Bills good for Florida's economy
Associated Builders and Contractors and our 2,500 members are pleased to report that new legislation will strengthen competition and reduce abusive litigation in Florida's multibillion-dollar commercial and public construction markets. We also want to thank Gov. Rick Scott for his support of these two pro-business, pro-consumer bills.
With the help of Rep. Jayer Williamson, R-Pace, and Sen. Keith Perry, R-Gainesville, ABC successfully landed House Bill 599 (Public Works Projects), which will promote a more open, honest and competitive bid process for public construction projects where state dollars represent 50 percent or more of the funding. Before this bill, local governments could establish arbitrary pre-bid mandates on contractors telling them whom they must hire, where they must train and what benefit packages they must offer if they want to bid a job with that entity. For many small businesses, these mandates made it unaffordable to bid many public projects. Increasing competition will benefit Florida taxpayers as well.
With the support of Rep. Thomas Leek, R-Ormond Beach, and Sen. Kathleen Passidomo, R-Naples, ABC also brought home House Bill 377 (Limitations on Actions other than for the Recovery of Real Property), which helps clarify when and how Florida's 10-year Statute of Repose begins to run on a completed project. The Statute of Repose defines the period in which an owner can sue for alleged construction defects. Previously, some owners and their attorneys delayed (or shorted) making final payment for construction in an effort lengthen the repose period well beyond the 10 years the Legislature had envisioned. This created open-ended liability, which cost the system millions of dollars in abusive lawsuits. House Bill 377 now defines "completion of the contract," which acknowledges that there are two parties to a deal — the owner and the contractor — and that both have a say in when the 10-year period may begin to run.
Carol Bowen, Coconut Creek
The writer is ABC's vice president of government affairs.
Allow NPs to give more care | June 16, letter
More competition needed
A letter writer makes a persuasive argument to allow solo practice by nurse practitioners. The same arguments apply to physician assistants. These medical professionals help satisfy increased demands on our health care system as baby boomers age. But this benefit occurs regardless of whether they practice solo or under the supervision of a M.D.-level physician.
A more crucial issue is whether allowing NPs and PAs to practice solo will reduce the cost of health care. If NPs and PAs who practice independently charge their patients less than medical doctors, we could see a direct reduction in health care costs. It might also inject a bit of healthy competition into the marketplace. That would benefit all of us.
Bill Sacco, Tampa
Troubled board must stay, for now | June 14, editorial
Board can't do its job
I was surprised to see the Times take the position that the Pinellas County Construction Licensing Board "can't be allowed to go broke and close its doors" until "its responsibilities (are) transferred to the county in the long run." I would agree with your position if the board was indeed protecting Pinellas consumers from shoddy contractors, but clearly it is not.

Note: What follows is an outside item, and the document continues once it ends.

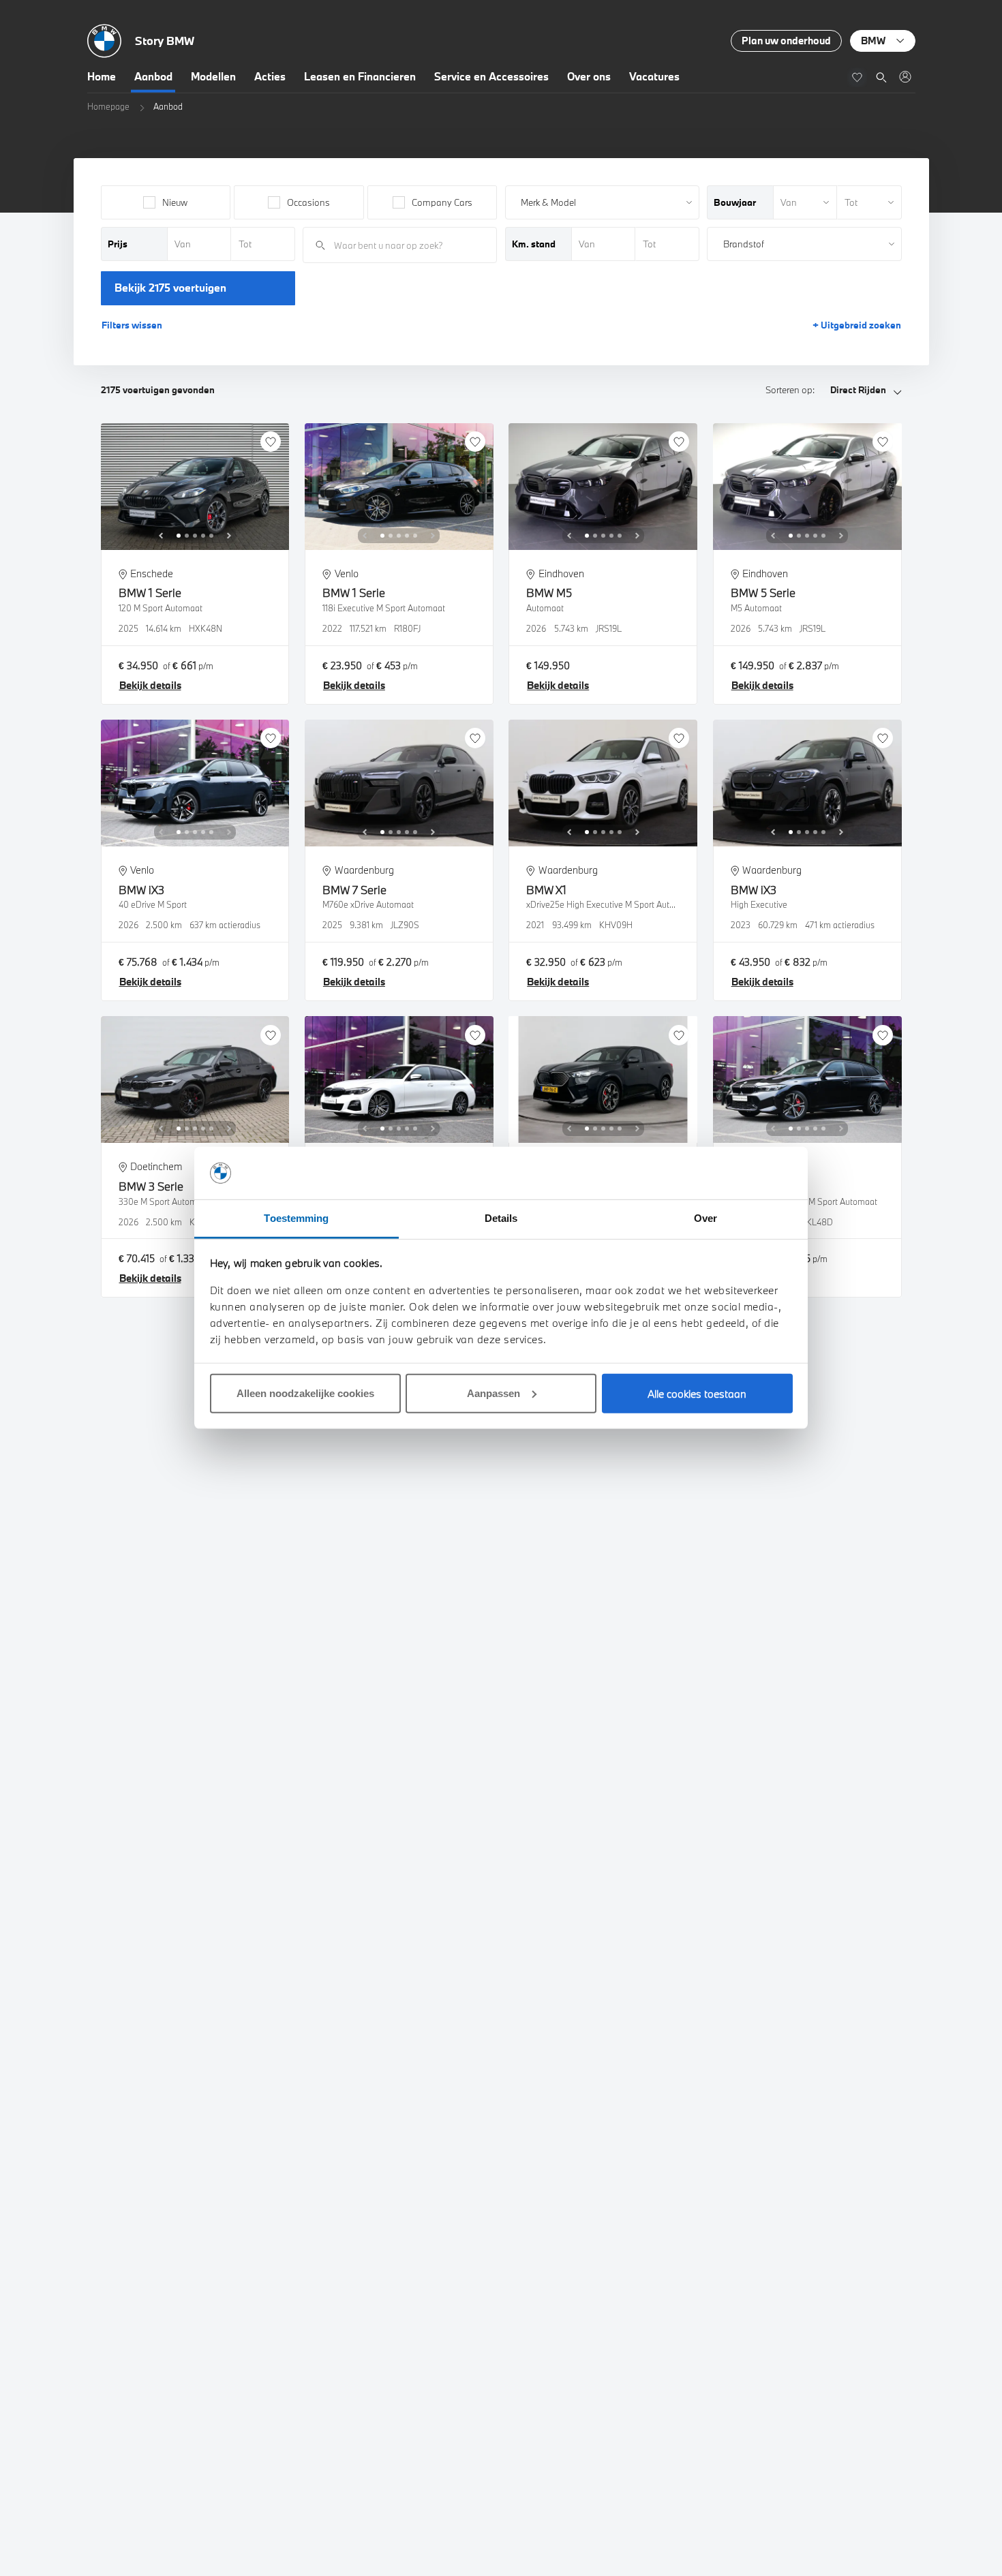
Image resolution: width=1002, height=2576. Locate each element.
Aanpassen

Your paper has clearly documented the shortcomings of this board. Not only do they have no authority to collect fines, but given their reduced staff and current deficit, they have no way to make sure contractors are even licensed in the first place, let alone do anything about any consumer complaints. So exactly who are they protecting?
Rather than lend the board an amount that is currently unknown (and will most certainly grow after the loan is extended), the county's tax dollars would be much better spent if it created its own board and let the current one die a slow and inevitable death. And yes, it would be better for Pinellas taxpayers if the state bailed the board out, but that will still require tax dollars. That's a better solution — the cost would mostly be covered by taxpayers outside the county.
Scott Stolz, Tarpon Springs
Gunman targets GOP congressmen | June 15
Two shootings, two results
There were two active shooter incidents that happened in two different cities this week. In one incident the bad guy with a gun shot and killed his intended targets, three innocent people. He only stopped shooting when he turned the gun on himself. In the other incident the bad guy with a gun was not able kill any of his intended targets. He was killed by good guys with guns.
If I ever find myself in a similar situation I will thank God for the Second Amendment. I carry a firearm with me everywhere. In these troubling times I recommend everyone learn how to handle a firearm and carry. You have a right to choose to carry a firearm or not. What you do not have a right to do is to take that choice away from me.
Gordon T. Brown, Lutz
Lost art of compromise
I am seriously distressed by the eroding political situation in our country and our state. We have a president who does not know the secret of keeping one's mouth shut, and who truly could shoot someone on 5th Avenue without upsetting his rabid base. We have a congressman actually being shot by a rabid Democrat.
We have a "victory tour" by a Republican governor who managed to work out some issues with his fellow Republicans, while the Democrats may as well not even show up in Tallahassee. We have unlimited super PAC money flowing to politicians of both parties, creating extremists on both sides.
We have serious problems that need to be addressed. Unfortunately, I fear that things will continue to erode until our politicians remember that politics itself is about compromise or, dare I say it, the art of the deal.